Columnas del Director
Paz y participación política
febrero 07, 2022

Por: Hugo Rincón González

Hace más de cuatro décadas en nuestro país se viene reclamando la necesidad de una apertura democrática. Es indiscutible que se requiere una ampliación de nuestra democracia para que surjan nuevas fuerzas y se escuchen otras voces. El escenario político no puede seguir capturado primero por los partidos tradicionales históricos (rojos y azules) y luego por los que se escindieron de estos mismos. Se requieren cambios para propiciar una inclusión de aquellos sectores tradicionalmente excluidos, especialmente quienes han vivido en la Colombia profunda y olvidada.

Es necesario la promoción del pluralismo político, que sectores marginados del debate se interesen y empiecen a participar. Sectores como las mujeres, los jóvenes, las organizaciones sociales y comunitarias deben irrumpir en los escenarios y hacer sentir su voz, sus propuestas y sus candidatos.
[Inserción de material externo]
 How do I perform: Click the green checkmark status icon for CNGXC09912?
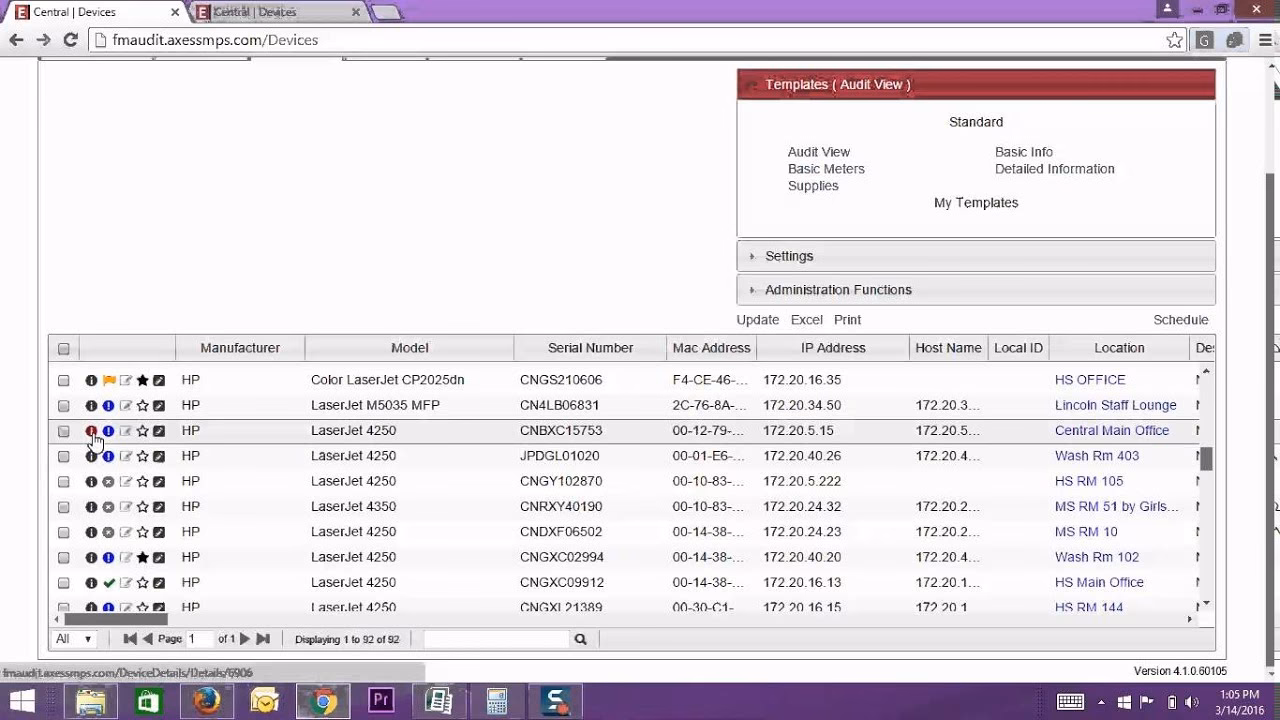109,583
Esta discusión fundamental para el país se dio en el proceso de la negociación del acuerdo de paz entre el gobierno colombiano y la ex-guerrilla de las Farc. No solamente se acordó que esa organización armada se transformara en un partido político, sino también la creación de 16 circunscripciones especiales territoriales de paz. Era y sigue siendo urgente la participación de las víctimas del conflicto armado, de las organizaciones étnicas y comunitarias de los territorios sometidos históricamente a la atroz vivencia de la guerra.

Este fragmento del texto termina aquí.